For someone aiming to end the global livestock industry, Bruce Friedrich begins his new book – called Meat – in disarming fashion: “I’m not here to tell anyone what to eat. You won’t find vegetarian or vegan recipes in this book, and you won’t find a single sentence attempting to convince you to eat differently. This book isn’t about policing your plate.”
Friedrich, a vegan for almost four decades, says meat is “humanity’s favourite food”.
Global meat consumption has risen every single year since good records began in 1961. Humans have eaten meat for about 2.6m years and farmed animals for about 12,000 years, according to a report seen by Food & Climate.
“It appears to be biological,” he says. “Meat has dense calories, which come from a lot of fat, and it has an umami flavour that humans have evolved to crave. Plus, meat is deeply rooted in most cultures and is the centrepiece at many social gatherings.”
How meat consumption could decrease

Bruce Friedrich says: “If we’re going to address the world’s insatiable craving for animal meat, we’re going to have to replace like for like.” That means cultivating meat from cells in brewery-like factories or making taste-identical plant-based meats. In both cases, for people to buy them, the products must also cost the same or less than conventional meat.
These alternative proteins are the electric vehicles (EVs) of food, Friedrich says; the same experience, but better: “Just like a car doesn’t now need a combustion engine, a phone doesn’t need a cord, and you can take pictures without film, you can make meat without the need for live animals”, according to The Guardian.
Friedrich, head of the nonprofit Good Food Institute, which focuses on accelerating scientific research on these alternative proteins, is convinced conventional meat could be replaced: “If plant-based meat or cultivated meat doesn’t reach price and taste parity, it will be because of a lack of will, not because the science doesn’t work.”
It is possible that all industrial meat will be cultivated or plant-based by 2050, he says, with a niche market in regeneratively farmed conventional meat. Analysts at McKinsey, Barclays and Credit Suisse have estimated a 50% share by mid-century.
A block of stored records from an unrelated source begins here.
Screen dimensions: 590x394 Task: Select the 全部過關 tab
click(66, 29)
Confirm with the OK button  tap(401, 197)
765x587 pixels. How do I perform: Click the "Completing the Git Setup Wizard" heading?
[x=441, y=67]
If China went all-in for example, he says, conventional meat could be all but history by mid-century: “They took EV sales [at home] from 1% to more than 50% in the 10 years to 2025, and that’s a tougher tech challenge and scaling challenge than alternative meats.” Alternatively, a tech company such as Google or Microsoft could go all-in and leverage AI to solve the key challenges, he says.
Friedrich thinks the rapid acceleration in the rollout of alternative proteins – the steep part of the S-curve growth that EVs are now on – will happen when they get to price and taste parity, and that could be within a decade.
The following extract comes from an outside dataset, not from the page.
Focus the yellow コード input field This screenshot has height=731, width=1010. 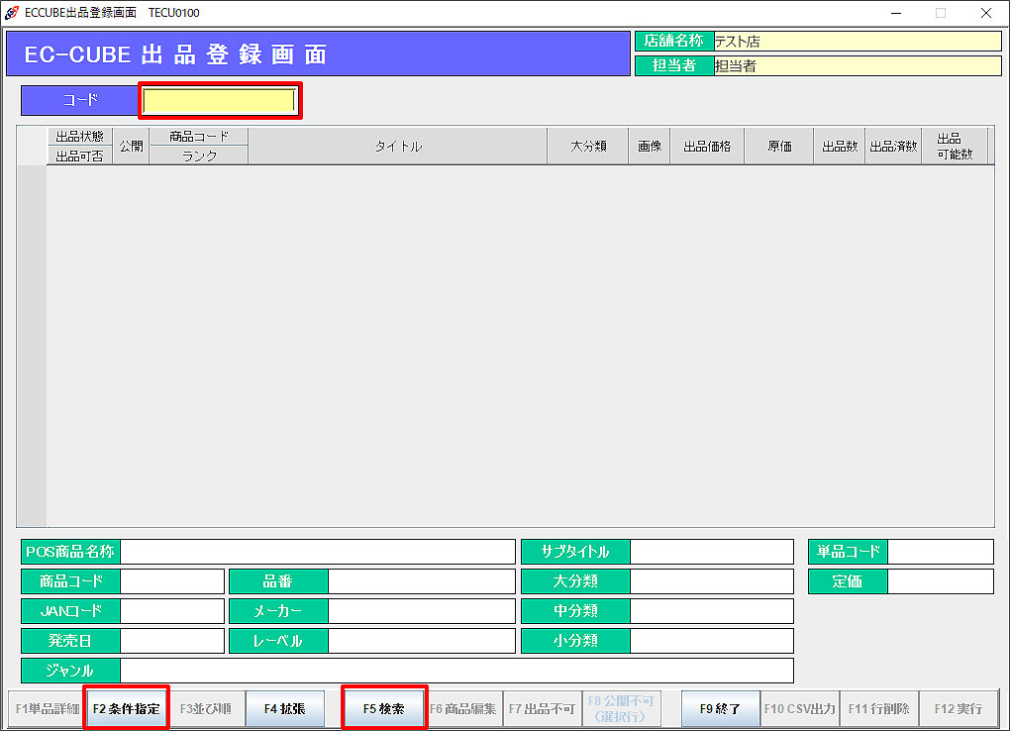[219, 100]
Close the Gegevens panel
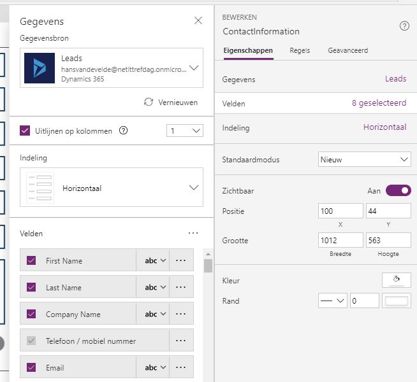The image size is (417, 382). (x=198, y=21)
Even if progress is slower, the prize is great, he says, as every 10% of conventional meat replaced by alternative proteins has about the same climate impact as replacing all the world’s fossil-fuelled vehicles with EVs.
Shockingly inefficient’
Friedrich is a compelling advocate for his goal of ending industrial agriculture, with answers for the many criticisms: “It’s just a shockingly inefficient way of producing food. It takes nine calories of crops to get one calorie of chicken, 10 or 11 calories of crops to get one calorie of pig meat or farmed fish and 40 to 100 calories of crops to get one calorie of beef.”
But are people ready for such a seismic change? The list of advantages of alternative proteins is long and not just environmental. More efficient food production can feed more people, he says – 673 million people went hungry in 2024. Livestock farming also drives up the risks of two of the world’s most concerning global health scourges: antibiotic resistance and pandemics.
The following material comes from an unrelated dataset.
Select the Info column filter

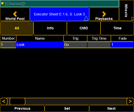[50, 28]
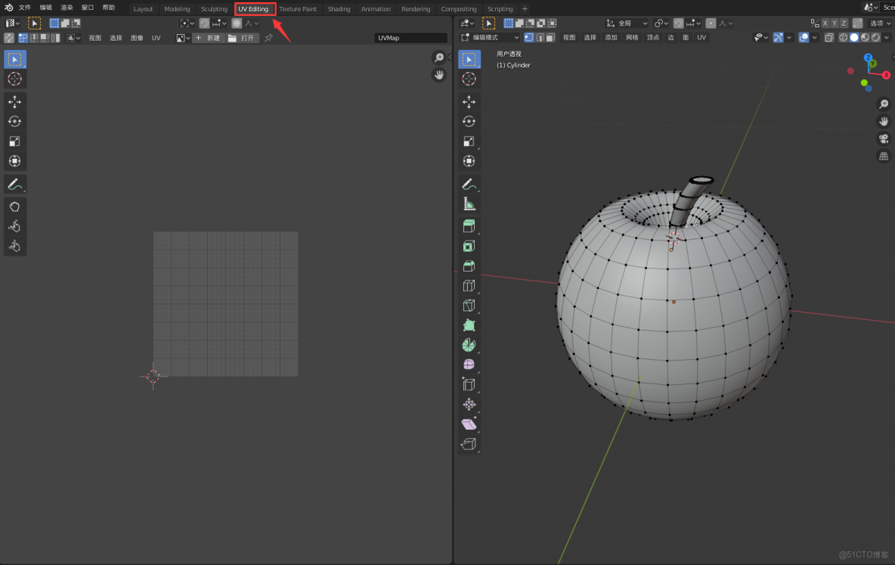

But these facts have failed to shift people’s diets. “If somebody doesn’t know about these benefits, it’s because they don’t want to know. Meat consumption just continues to go up,” he says.
Frequently raised is the “yuck factor” of cultivated meat. This is overblown, Friedrich says.
“People are not eating meat because of how it’s produced,” he says. “They’re eating meat because it’s delicious and affordable. All of the polling indicates significant enthusiasm for cultivated meat, especially among people who eat the most meat”.